I can think of a reason, I thought to myself—jealousy. Maybe Lotty saw Laura as her rival and wanted Laura out of the picture.
The narrator had my complete attention when she mentioned something that my research hadn’t uncovered:
“Of an evening after Mr. Cowles’ store closed, we—” The narrator seemed to have wanted to quickly correct herself: “That is, folks from all around would drag up the store’s straight-back chairs and gather around the pot-belly stove in the middle of the store. We, that is, they would sing and play our, that is, their musical instruments. Most of the instruments were homemade, because we, that is, they were too poor to afford store-bought ones.”
As I lay listening, I was puzzled as to why the narrator kept correcting herself.
“My, that is, Lotty’s instrument was a dulcimer that her daddy had made. A homemade dulcimer like this one.” The narrator held up her dulcimer for the audience to see. She started playing “Pretty Polly” on it, which the narrator said was Lotty Foster’s favorite ballad.
When she was finished, the narrator told her audience that every once in a while Tom Dooley would show up with his store-bought fiddle, which had once belonged to Tom’s daddy. To mark the fiddle as his, Tom had carved “TD,” his initials, into the fiddle’s wood.
“Mr. Cowles loved to hear me, that is, Lotty sing,” the narrator pointed out. “He said that I, that is, Lotty had a voice like an angel. But he also said that whenever Tom Dooley showed up, I, that is, Lotty would sometimes get all tongue-tied.”
Since it was Halloween night, especially one with a full moon, the narrator told one of the area’s ghost stories:
She began speaking in a spooky voice. “On nights like tonight when the moon is full,” (She pointed up at the full, blood moon, her long, gnarly finger looking like a witch’s finger) “it is said that the ghosts of the folks who made music in Mr. Cowles’ store, once again would get together and make music. Many local folks have reported hearing that music.”
***
I was awakened sometime during the night by a woman singing “Pretty Polly,” accompanied by what sounded like a dulcimer. The voice singing the ballad was the most angelic voice I’d ever heard. Crawling from my sleeping bag and into my clothes and grabbing up my flashlight, I went outside to investigate.

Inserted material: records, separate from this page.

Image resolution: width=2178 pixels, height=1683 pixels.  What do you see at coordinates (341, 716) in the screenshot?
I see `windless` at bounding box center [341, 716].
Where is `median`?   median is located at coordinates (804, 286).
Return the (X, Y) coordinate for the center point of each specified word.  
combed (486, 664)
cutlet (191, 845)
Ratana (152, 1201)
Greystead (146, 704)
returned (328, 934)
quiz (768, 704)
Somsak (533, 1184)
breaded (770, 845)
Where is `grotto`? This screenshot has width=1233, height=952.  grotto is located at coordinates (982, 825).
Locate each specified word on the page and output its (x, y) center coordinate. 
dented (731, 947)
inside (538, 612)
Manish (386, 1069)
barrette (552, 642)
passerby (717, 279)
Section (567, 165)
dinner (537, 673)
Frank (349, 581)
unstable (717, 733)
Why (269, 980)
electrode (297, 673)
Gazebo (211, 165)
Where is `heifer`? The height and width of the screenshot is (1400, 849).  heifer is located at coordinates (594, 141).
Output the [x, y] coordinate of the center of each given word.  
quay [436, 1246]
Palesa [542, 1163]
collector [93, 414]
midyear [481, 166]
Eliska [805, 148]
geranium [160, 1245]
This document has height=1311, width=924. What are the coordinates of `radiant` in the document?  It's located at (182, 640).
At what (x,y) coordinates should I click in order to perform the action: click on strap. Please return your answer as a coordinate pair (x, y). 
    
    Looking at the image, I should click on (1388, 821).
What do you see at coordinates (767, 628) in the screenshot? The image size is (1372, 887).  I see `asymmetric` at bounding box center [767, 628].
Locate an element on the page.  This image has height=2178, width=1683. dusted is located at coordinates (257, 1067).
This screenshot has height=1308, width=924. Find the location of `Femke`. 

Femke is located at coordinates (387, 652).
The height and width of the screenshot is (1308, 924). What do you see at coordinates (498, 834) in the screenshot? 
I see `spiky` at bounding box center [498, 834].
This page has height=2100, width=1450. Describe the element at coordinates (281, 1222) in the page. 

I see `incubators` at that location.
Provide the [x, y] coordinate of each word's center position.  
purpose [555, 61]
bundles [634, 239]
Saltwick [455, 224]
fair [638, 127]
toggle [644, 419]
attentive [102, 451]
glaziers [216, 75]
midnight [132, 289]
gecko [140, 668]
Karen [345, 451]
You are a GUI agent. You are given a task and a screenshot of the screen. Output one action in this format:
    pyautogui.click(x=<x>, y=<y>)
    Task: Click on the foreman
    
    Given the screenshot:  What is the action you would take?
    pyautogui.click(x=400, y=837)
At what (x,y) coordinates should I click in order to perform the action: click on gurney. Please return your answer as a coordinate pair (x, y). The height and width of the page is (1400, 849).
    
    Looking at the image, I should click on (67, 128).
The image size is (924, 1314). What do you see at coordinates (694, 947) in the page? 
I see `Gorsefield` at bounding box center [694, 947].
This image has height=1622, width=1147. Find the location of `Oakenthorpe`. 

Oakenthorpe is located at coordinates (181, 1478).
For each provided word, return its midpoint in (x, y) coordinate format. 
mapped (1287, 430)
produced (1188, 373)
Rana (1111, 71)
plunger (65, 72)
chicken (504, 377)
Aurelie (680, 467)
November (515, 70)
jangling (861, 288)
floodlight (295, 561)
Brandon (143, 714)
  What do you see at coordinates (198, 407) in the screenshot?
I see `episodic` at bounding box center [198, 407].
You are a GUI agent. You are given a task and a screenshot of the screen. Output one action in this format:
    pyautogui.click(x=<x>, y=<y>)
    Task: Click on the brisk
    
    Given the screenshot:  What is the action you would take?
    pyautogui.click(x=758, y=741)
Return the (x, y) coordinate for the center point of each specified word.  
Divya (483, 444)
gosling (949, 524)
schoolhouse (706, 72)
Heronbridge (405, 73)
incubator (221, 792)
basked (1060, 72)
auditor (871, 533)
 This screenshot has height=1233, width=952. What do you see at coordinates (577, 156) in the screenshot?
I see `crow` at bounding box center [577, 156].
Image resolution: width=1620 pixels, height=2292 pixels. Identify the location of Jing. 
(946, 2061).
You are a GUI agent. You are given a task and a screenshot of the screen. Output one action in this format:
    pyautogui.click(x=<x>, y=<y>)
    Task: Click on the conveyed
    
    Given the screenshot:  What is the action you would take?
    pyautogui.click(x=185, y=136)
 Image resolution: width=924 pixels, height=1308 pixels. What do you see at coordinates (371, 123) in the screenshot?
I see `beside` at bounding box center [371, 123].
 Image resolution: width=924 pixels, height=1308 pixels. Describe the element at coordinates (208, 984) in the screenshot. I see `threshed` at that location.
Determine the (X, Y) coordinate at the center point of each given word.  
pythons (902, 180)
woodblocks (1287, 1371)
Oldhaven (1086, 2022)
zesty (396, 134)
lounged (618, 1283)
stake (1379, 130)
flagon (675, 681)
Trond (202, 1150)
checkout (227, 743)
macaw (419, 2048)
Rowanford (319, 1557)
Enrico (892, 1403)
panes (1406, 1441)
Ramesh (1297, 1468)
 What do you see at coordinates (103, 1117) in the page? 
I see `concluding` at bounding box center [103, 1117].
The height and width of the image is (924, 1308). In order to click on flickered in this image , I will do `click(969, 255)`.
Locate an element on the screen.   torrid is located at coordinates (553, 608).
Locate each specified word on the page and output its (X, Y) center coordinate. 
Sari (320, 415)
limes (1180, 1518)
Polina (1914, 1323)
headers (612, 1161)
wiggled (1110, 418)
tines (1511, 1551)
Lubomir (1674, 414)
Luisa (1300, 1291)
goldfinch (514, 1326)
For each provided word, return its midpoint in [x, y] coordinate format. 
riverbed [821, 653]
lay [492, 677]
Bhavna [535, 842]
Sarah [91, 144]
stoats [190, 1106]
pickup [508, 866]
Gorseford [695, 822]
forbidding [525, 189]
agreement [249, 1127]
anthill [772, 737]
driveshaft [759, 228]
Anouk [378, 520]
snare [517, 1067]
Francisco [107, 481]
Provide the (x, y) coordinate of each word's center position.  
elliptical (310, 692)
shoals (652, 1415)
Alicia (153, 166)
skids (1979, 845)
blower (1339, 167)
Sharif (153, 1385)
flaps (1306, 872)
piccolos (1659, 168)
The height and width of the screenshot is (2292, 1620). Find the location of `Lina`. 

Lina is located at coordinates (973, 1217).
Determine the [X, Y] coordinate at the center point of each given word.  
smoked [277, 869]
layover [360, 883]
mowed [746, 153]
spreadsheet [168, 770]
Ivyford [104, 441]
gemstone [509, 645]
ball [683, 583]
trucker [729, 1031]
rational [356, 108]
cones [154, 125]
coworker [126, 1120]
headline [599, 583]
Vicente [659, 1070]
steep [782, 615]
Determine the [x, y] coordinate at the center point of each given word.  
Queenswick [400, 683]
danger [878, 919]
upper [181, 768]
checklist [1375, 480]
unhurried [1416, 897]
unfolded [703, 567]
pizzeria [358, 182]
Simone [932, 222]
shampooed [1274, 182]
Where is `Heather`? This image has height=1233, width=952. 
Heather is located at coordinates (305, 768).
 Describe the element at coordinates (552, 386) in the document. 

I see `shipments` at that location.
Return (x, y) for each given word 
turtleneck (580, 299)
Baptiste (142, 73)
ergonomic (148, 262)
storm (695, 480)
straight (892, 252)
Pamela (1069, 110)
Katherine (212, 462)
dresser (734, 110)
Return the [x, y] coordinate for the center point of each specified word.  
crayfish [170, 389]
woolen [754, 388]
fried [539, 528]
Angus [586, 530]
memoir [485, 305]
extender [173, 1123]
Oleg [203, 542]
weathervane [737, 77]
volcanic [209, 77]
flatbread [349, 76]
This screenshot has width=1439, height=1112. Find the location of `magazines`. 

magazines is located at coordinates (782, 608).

Although it was dark, the full, blood moon, brightly shining above the low-lying ground fog that covered the entire valley, provided enough light to see by. The Mason-jar candles that outlined Laura Foster’s gravesite were still burning. Except for the screech of a screech owl coming from deep in the woods, all was quiet. There were no musical sounds coming from the main tent and not a person around. Where was the woman with the angelic singing voice?
Even though the people who came to hear the presentation were gone, for some inexplicable reason their chairs were still there. Upon closer examination, I saw that the chairs weren’t nylon, aluminum-framed folding chairs, but wooden, straight-back chairs. Each chair had beside it or on its caned seat, a musical instrument. Almost all of the instruments looked homemade.
Like the attendees, the narrator wasn’t there either, but her chair up front was still there. In the chair’s caned seat lay her homemade dulcimer. There was a chair next to the narrator’s chair. In its seat lay a fiddle. Shining my flashlight on the fiddle, the first thing I noticed were the letters “TD” carved in the fiddle’s wood.